Where McKinley had been cautious, slow-moving, and conservative, Roosevelt was a firebrand. Wall Street’s initial reaction to the new president was to warn of a stock-market crash if there was any change of course. To pacify the markets, Roosevelt pledged to carry on McKinley’s business-friendly programs “absolutely unbroken.”
He didn’t mean it. Despite his role as the face of the nation’s grief, Roosevelt found it impossible to contain his glee at his change of fortune. On his first day in the White House, he called in the press to inaugurate the kind of informal relationships he maintained in Albany and told reporters that he meant to be president – one who would “act in every word and deed precisely as if I and not McKinley had been the candidate for whom the electors cast the vote for president.” At dinner that night, William Allen White was “pop-eyed with wonder” as Roosevelt talked “with a kind of dynamic, burning candor” about his plans. The next day, the new president took White and Lincoln Steffens for an hour-long walk, during which he laughed about his luck, the rage of Boss Platt, and the impotent fury of Mark Hanna. Hanna could only sputter, “I told William McKinley it was a mistake to nominate that wild man. I asked him if he realized what would happen if he should die. Now look, that damned cowboy is President of the United States!”
Roosevelt and his family captured the public’s imagination. The six Roosevelt children brought life and charm to the White House. Edith set about repairing some of the damage time and neglect had done to the old building. But its floors threatened to give way when people walked on them, and Roosevelt was able to persuade Congress to dedicate $500 million for a renovation. By the end of 19
02, the White House was sound, with a new West Wing housing the Oval Office, top presidential staff, and the press, which had a room of its own. Roosevelt no longer held regular press conferences, but reporters were welcome to ask questions while he sat more or less still for his daily afternoon shave. He was candid and forthcoming, but any reporter who violated an off-the-record confidence was banished to the Ananias club, named after the Biblical liar.
Before and after the rebuilding and redecorating, Edith worked to restore the White House’s place at the pinnacle of Washington society.
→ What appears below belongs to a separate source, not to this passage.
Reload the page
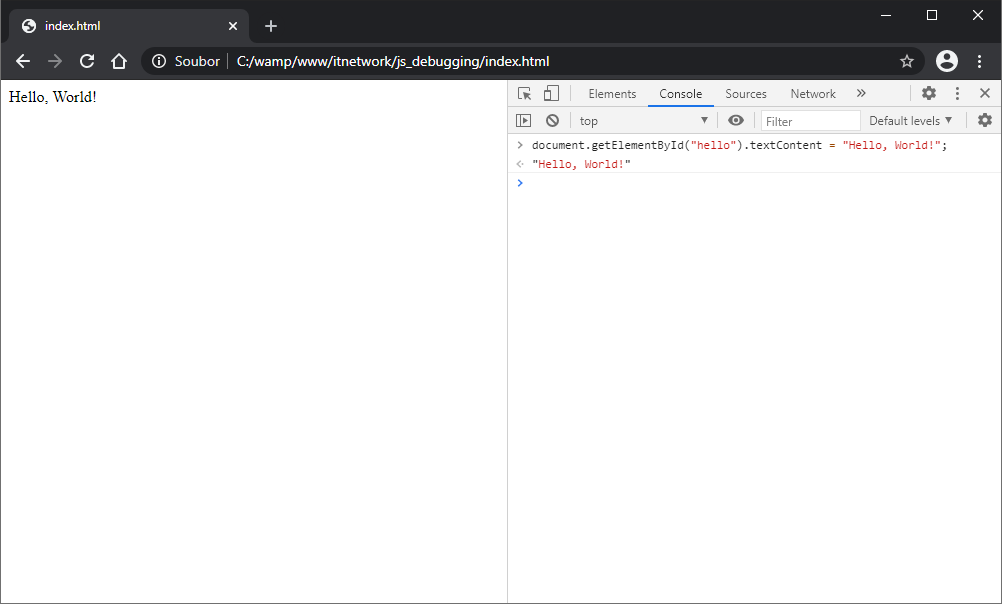 point(87,61)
Under her supervision, social functions became less garish, smaller, and more formal - until invitations were coveted. Leading performers appeared at her Friday evening musicales, including pianist Ignace Paderewski and cellist Pablo Casals.
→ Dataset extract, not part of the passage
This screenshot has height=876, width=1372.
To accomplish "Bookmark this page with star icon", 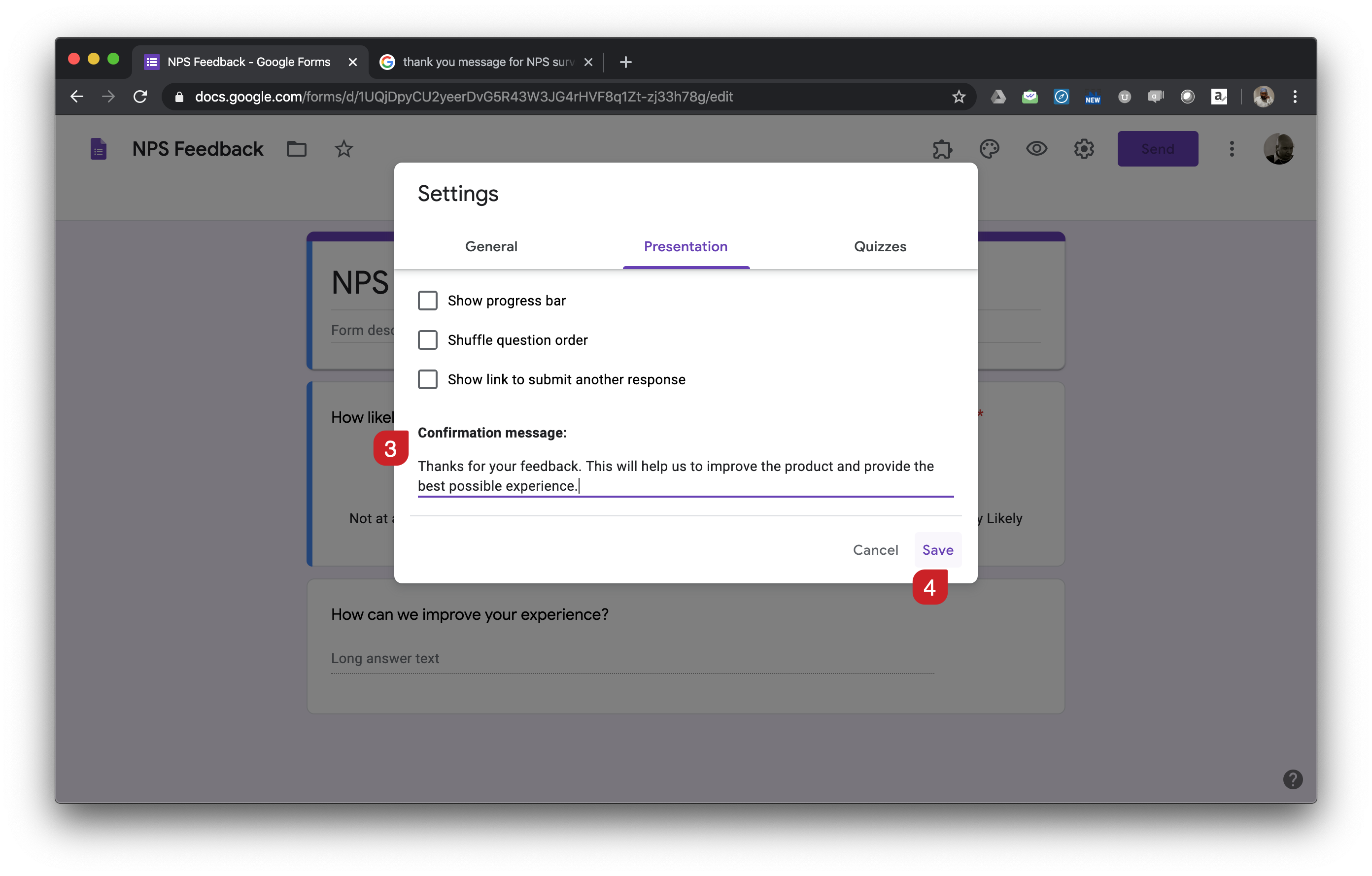I will (959, 97).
Roosevelt’s furious energy and nonstop talk were tempered by his talent for laughing at himself; his daily walks through Rock Creek Park became endurance tests for the hapless aides and reporters who tried to keep up with him. In a critic’s grudging tribute, “While he is in the neighborhood, the public can no more look the other way than the small boy can turn his head away from a circus parade followed by a steam calliope.”